The final element of the Report analysis relates to institutions. One question arises immediately: How can the poor benefit from institutions that were initially controlled by the rich and powerful and run mainly in their interests? It is paramount that the poor participate in building institutions that are responsive to their needs. Cultural biases, illiteracy and other barriers towards effective participation in institution-building have to be removed. It is the poor who need to be given power and voice to be able to set up institutional frameworks that will work best for them.
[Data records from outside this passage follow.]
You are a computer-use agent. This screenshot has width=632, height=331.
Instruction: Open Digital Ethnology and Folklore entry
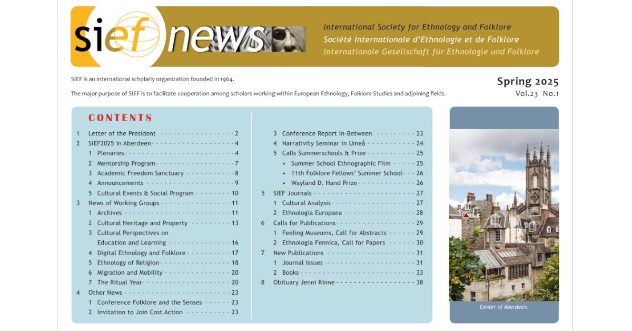pos(141,253)
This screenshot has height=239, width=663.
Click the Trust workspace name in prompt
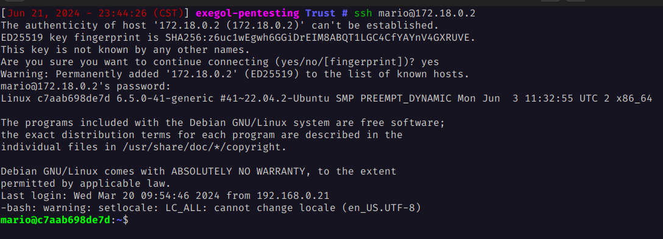(321, 13)
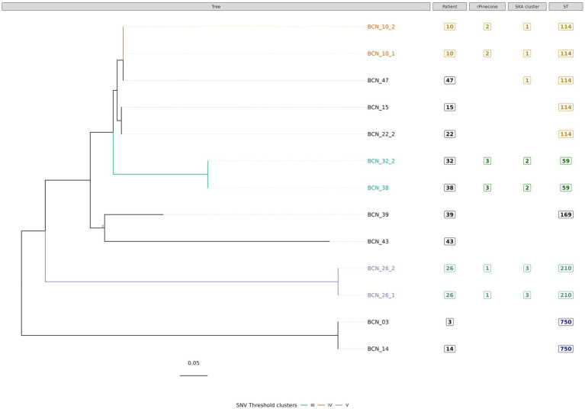This screenshot has width=585, height=409.
Task: Select the ST column header
Action: 566,6
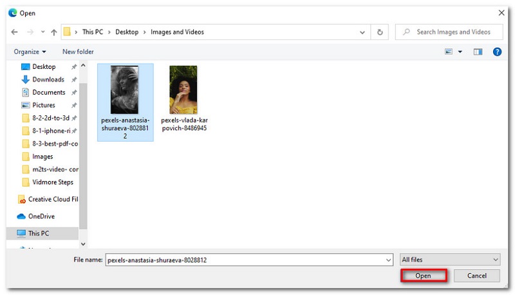Click the Up one level arrow
The height and width of the screenshot is (295, 515).
[54, 32]
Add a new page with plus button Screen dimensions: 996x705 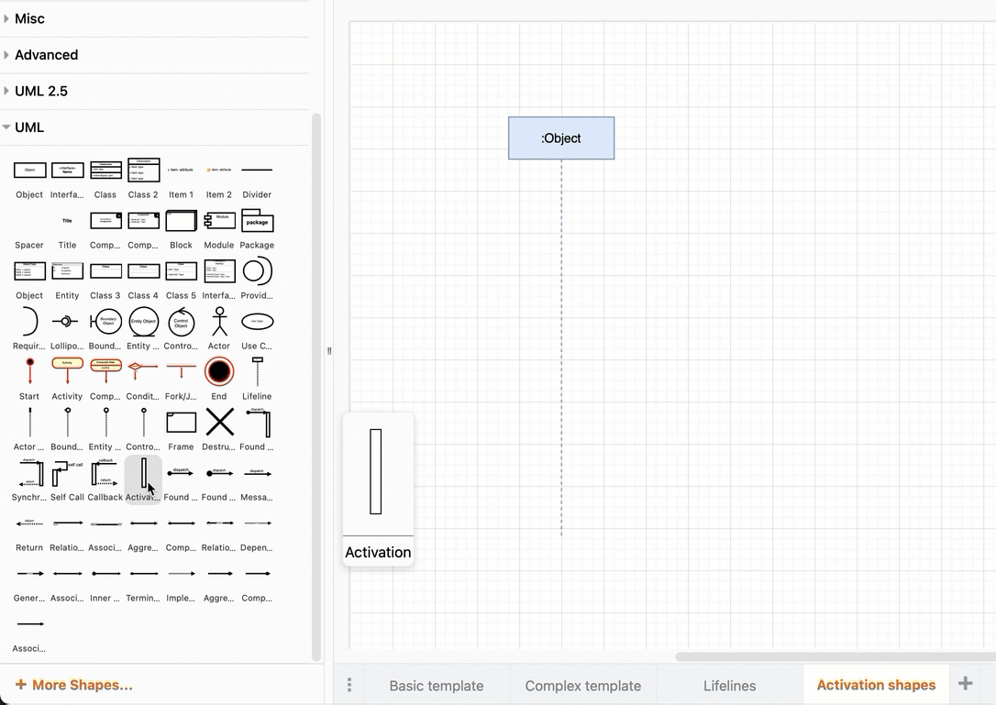point(965,683)
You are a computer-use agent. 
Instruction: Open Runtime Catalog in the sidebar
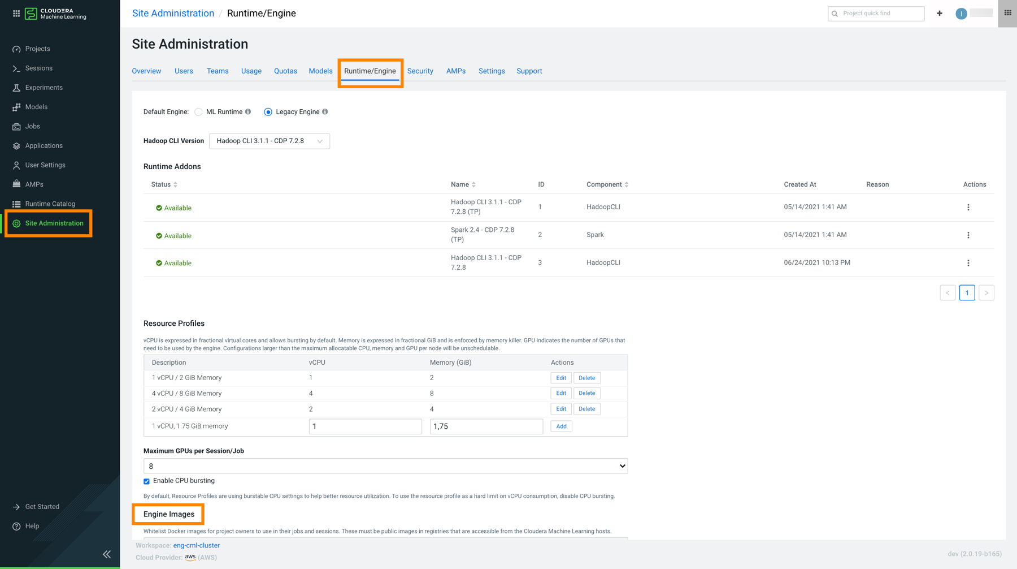click(x=50, y=204)
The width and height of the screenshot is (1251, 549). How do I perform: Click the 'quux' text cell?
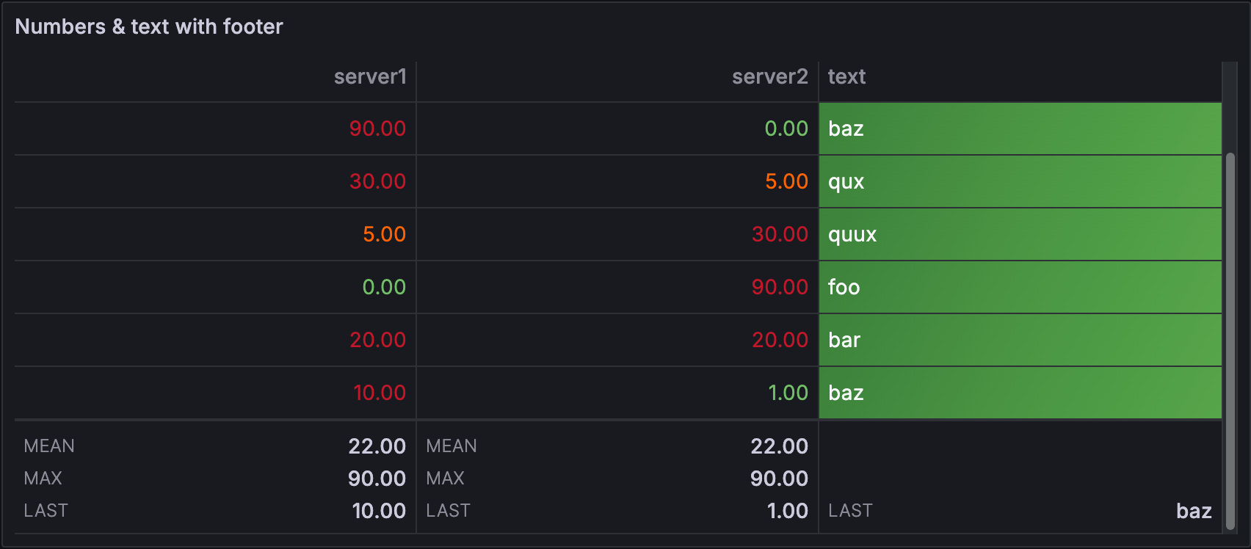[x=852, y=235]
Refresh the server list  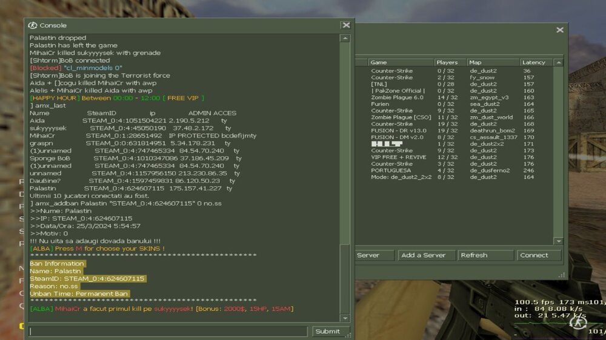coord(487,255)
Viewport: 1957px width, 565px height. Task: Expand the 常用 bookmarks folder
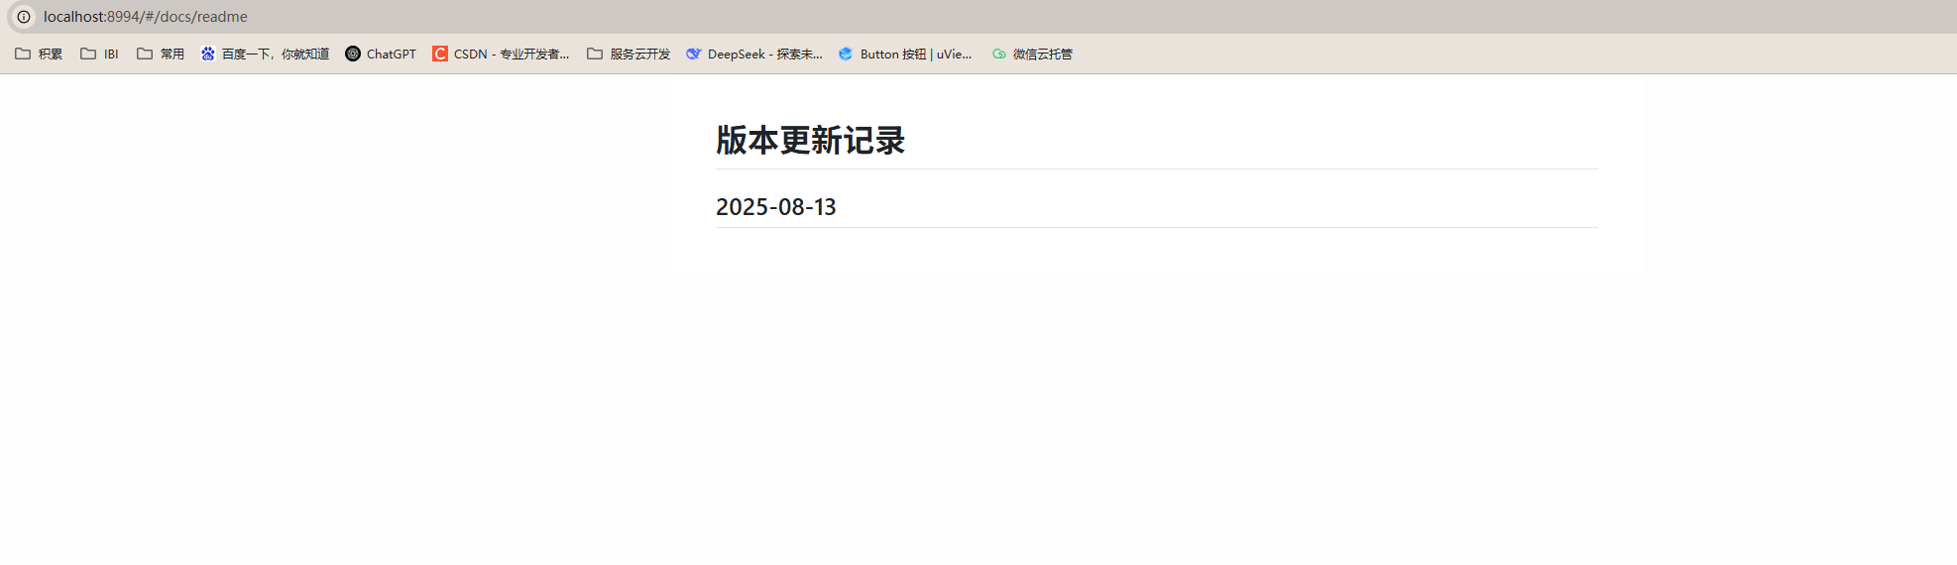click(x=161, y=54)
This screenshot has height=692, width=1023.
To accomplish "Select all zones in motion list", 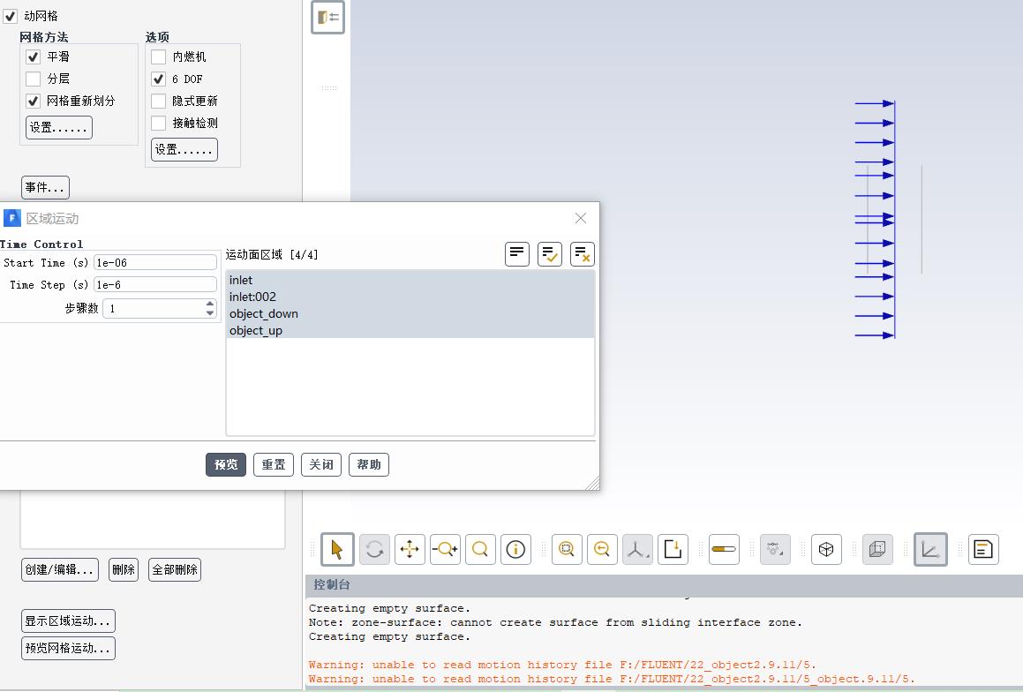I will [549, 254].
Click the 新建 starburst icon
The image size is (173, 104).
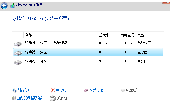(x=123, y=90)
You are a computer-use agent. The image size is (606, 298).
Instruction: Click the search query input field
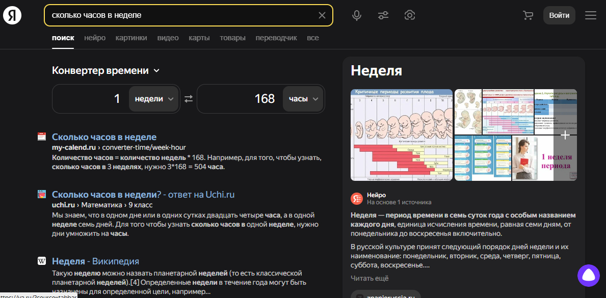(178, 15)
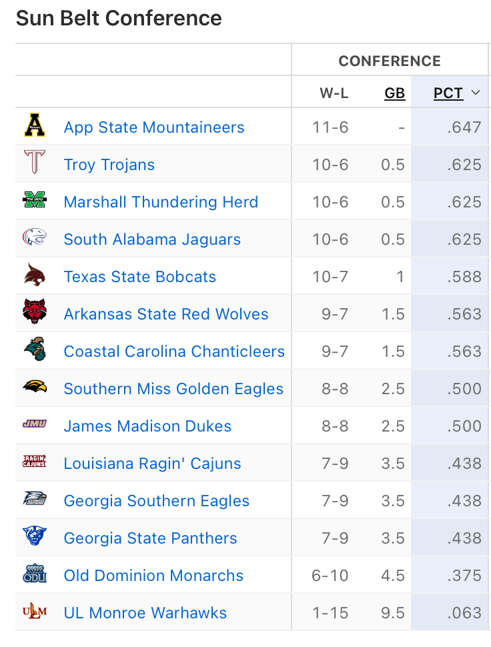
Task: Click the South Alabama Jaguars logo
Action: (35, 239)
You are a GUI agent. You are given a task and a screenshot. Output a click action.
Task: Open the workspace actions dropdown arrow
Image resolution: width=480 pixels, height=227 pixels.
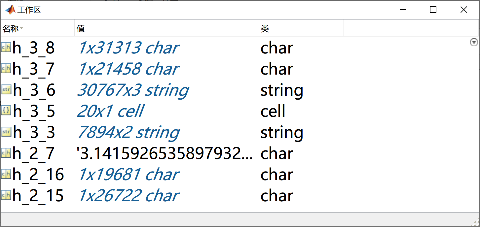pyautogui.click(x=474, y=42)
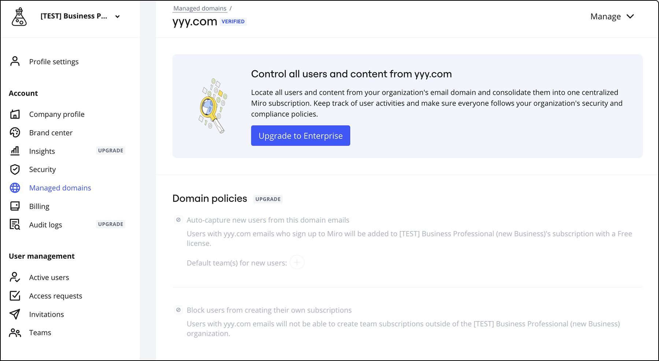Click the Profile settings person icon
Screen dimensions: 659x361
(x=15, y=61)
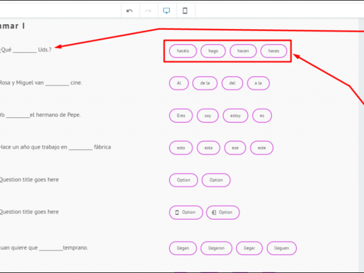The image size is (364, 273).
Task: Select the 'llegaron' answer option
Action: (216, 248)
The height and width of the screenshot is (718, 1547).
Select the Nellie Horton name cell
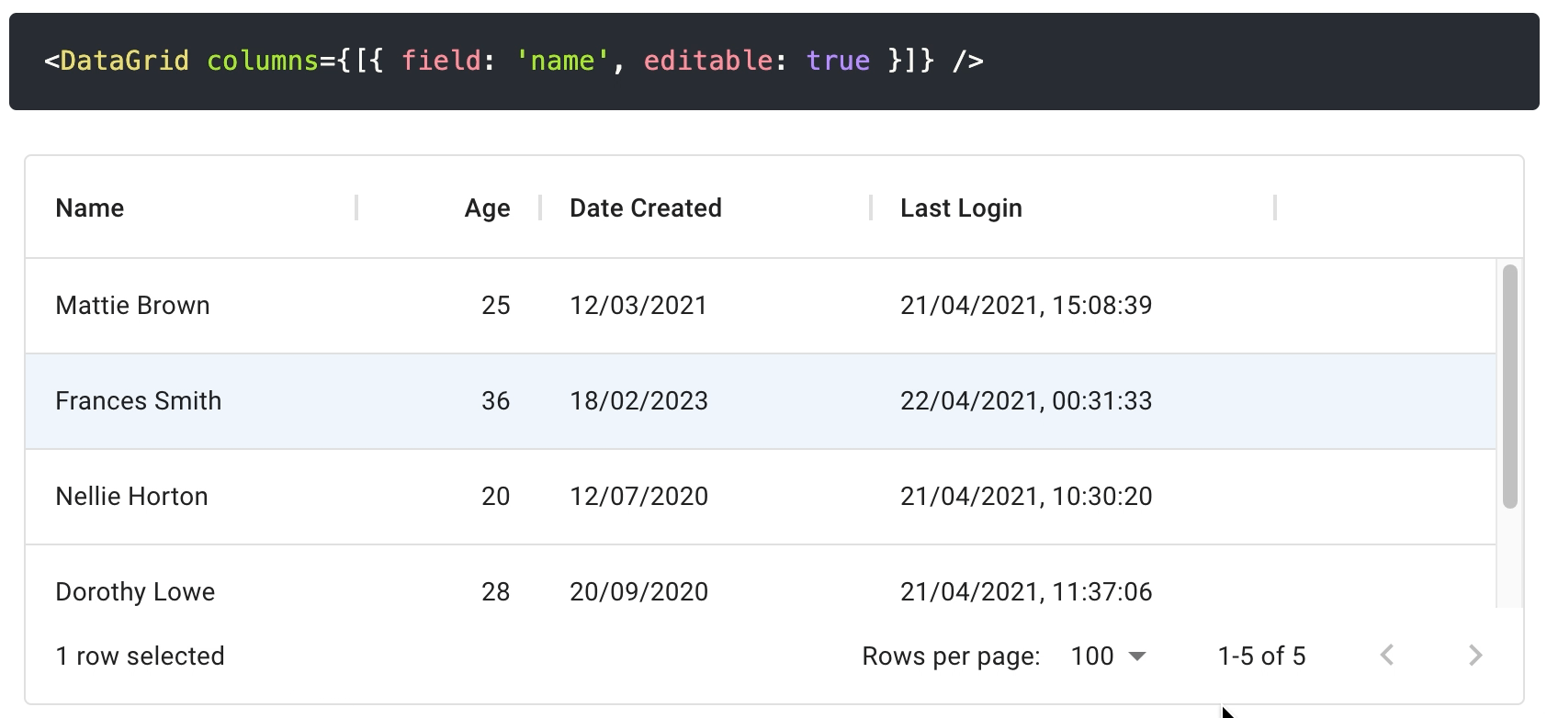tap(132, 497)
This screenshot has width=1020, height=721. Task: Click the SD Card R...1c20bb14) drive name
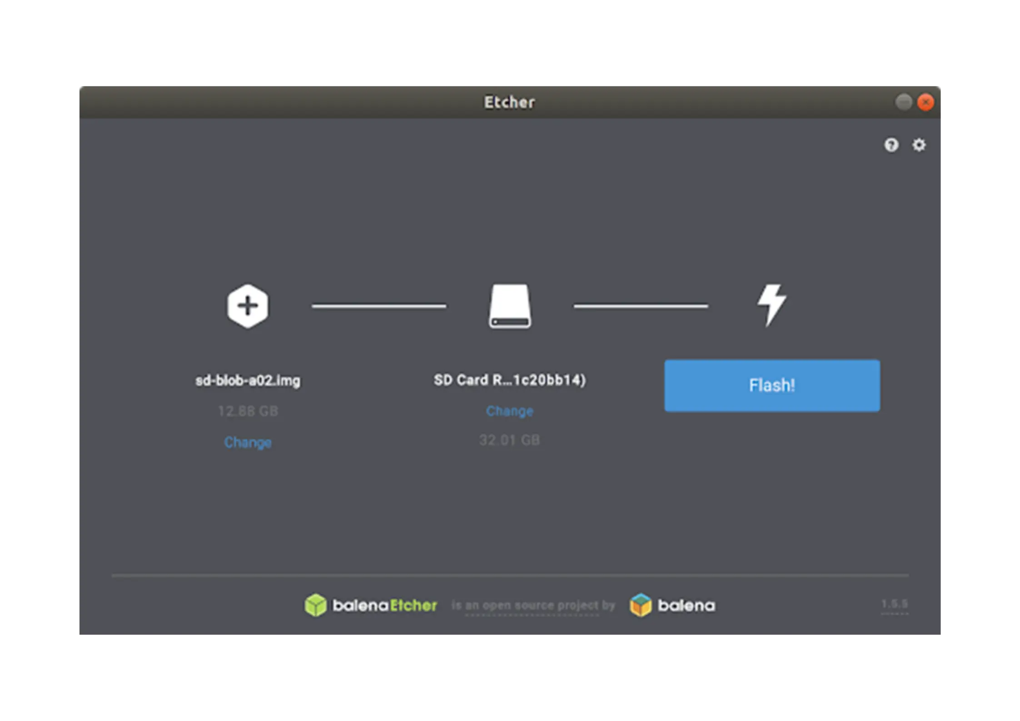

We place emphasis on strengthening institutions for the rural poor. This involves supporting decentralization initiatives to bring decision-making closer to the rural poor. It involves promoting better governance. It involves supporting farmers' and water users' groups, and working with civil society in general to create enabling conditions for the poor. Institution-building in a democratic and transparent way in not a quick process, and in most cases it slows down the implementation of projects. Nevertheless, it is essential, and we must pursue a policy of delicate balance between the rich and the poor. Most importantly, our partnerships must be built with the rural poor at the center.
Before closing, I would like to bring up one more subject: financing for development. An unequivocal "verbal" commitment to reducing poverty was articulated at the UN Millennium Summit. However, the financial commitment is not in evidence. Despite the global goals and targets established, the real value of aid fell between 1988 and 1998. And the real value of aid to agriculture contracted. The rural sector has largely remained neglected, even though it has the greatest concentration of poor people.
If global interest and commitment is to be genuine, financial resources, particularly domestic ones, have to be reallocated to the rural poor. The rural agriculture and development sector must take the spotlight. It is inefficient as well as inequitable to exclude people from schooling or from managing productive assets because they are too poor to borrow; or because they are born in villages and hence lack urban facilities; or because they live in remote areas with limited access to markets. If anything, these are the people whose needs are the greatest.
Of course, reviving agriculture is still only a part of the answer to end rural poverty. Agricultural change can work to reduce poverty, but only when it is linked to social changes that give the poor greater power over the social factors and shape and, far too often, circumscribe the horizons of their possibilities. But if the agriculture sector does not receive its share of development finance, the process of poverty reduction will find itself in front of an insurmountable roadblock. We cannot allow that to happen.
Our experience in IFAD has repeatedly shown that even the poorest groups, whenever offered the opportunity, eagerly seize the chance to raise their incomes and output and to build more secure and productive lives for their families. The imperative is to give the rural poor that opportunity.